▶ Task details: Copy out each line in the listing below where the word "Głowy" appears.

Start of Block

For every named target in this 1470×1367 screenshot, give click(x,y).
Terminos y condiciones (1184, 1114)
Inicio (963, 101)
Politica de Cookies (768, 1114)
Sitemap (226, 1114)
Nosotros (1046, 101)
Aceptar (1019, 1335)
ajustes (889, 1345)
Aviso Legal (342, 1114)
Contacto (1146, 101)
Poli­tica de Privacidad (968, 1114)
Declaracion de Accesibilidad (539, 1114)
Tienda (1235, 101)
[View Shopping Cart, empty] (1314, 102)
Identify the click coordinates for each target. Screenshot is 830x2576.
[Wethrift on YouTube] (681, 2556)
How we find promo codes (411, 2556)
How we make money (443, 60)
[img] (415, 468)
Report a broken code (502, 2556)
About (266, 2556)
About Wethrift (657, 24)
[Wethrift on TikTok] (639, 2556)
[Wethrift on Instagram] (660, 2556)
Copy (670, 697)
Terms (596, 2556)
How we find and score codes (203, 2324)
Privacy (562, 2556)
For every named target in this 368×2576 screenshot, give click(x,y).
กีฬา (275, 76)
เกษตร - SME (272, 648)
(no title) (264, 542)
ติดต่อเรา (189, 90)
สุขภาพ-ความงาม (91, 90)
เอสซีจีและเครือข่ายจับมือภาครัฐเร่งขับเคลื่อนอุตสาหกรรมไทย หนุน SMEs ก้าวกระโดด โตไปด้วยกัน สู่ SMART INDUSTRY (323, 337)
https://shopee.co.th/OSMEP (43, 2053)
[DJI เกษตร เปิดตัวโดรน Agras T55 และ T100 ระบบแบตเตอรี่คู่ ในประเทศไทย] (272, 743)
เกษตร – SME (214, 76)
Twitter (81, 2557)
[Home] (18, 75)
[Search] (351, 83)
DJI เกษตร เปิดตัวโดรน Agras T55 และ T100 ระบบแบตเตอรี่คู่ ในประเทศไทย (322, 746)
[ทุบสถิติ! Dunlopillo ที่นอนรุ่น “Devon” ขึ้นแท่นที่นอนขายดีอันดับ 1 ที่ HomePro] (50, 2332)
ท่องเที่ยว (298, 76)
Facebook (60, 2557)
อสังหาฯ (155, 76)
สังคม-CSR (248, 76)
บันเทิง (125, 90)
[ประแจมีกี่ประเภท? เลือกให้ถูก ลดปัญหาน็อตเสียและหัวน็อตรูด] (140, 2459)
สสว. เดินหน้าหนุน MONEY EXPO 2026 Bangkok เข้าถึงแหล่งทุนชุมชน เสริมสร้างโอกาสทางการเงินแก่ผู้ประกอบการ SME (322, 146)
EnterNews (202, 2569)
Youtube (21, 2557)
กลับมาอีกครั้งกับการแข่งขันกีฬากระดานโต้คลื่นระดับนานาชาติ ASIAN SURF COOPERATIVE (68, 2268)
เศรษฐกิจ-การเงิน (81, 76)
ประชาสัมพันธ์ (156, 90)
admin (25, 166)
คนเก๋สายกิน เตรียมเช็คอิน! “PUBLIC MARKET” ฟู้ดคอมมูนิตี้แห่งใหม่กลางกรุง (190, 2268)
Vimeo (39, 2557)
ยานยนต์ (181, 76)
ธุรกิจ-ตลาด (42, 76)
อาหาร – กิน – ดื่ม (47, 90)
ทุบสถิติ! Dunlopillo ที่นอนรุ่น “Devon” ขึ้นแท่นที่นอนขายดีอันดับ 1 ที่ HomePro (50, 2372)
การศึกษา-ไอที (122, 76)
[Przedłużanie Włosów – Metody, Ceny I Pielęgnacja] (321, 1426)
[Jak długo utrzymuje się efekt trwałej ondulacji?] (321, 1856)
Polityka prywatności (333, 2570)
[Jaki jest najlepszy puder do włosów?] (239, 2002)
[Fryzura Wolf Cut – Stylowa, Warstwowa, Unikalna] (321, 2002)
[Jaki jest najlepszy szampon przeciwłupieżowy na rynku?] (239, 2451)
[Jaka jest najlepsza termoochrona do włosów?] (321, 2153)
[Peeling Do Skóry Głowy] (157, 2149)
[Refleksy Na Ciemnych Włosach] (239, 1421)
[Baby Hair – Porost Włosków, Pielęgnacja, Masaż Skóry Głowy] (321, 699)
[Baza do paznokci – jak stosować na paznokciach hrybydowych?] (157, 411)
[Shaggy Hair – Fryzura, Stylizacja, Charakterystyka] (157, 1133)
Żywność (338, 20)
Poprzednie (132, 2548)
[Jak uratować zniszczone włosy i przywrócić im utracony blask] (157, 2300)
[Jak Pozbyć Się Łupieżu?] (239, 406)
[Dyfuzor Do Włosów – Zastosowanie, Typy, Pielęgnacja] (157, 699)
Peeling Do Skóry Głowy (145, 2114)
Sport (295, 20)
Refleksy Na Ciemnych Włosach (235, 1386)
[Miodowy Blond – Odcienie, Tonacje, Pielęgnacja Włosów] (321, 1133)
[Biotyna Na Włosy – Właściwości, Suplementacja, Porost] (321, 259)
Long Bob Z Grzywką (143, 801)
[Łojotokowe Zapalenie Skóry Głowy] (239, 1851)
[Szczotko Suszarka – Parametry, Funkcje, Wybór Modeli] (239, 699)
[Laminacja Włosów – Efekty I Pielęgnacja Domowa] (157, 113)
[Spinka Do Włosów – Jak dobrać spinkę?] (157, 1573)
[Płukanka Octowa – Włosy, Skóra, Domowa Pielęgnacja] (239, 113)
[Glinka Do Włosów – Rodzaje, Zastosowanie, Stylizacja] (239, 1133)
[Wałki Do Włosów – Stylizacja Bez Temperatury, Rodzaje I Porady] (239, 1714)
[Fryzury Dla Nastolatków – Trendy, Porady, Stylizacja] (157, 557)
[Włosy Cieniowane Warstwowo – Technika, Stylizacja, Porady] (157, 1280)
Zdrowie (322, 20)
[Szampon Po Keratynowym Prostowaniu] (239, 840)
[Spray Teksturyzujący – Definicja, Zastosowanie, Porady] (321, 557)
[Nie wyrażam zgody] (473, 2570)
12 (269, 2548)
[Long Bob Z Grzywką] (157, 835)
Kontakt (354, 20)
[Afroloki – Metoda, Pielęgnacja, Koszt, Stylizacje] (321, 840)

End of Block

▶ Solution below:
[Peeling Do Skóry Głowy] (157, 2149)
[Baby Hair – Porost Włosków, Pielęgnacja, Masaż Skóry Głowy] (321, 699)
Peeling Do Skóry Głowy (145, 2114)
[Łojotokowe Zapalenie Skóry Głowy] (239, 1851)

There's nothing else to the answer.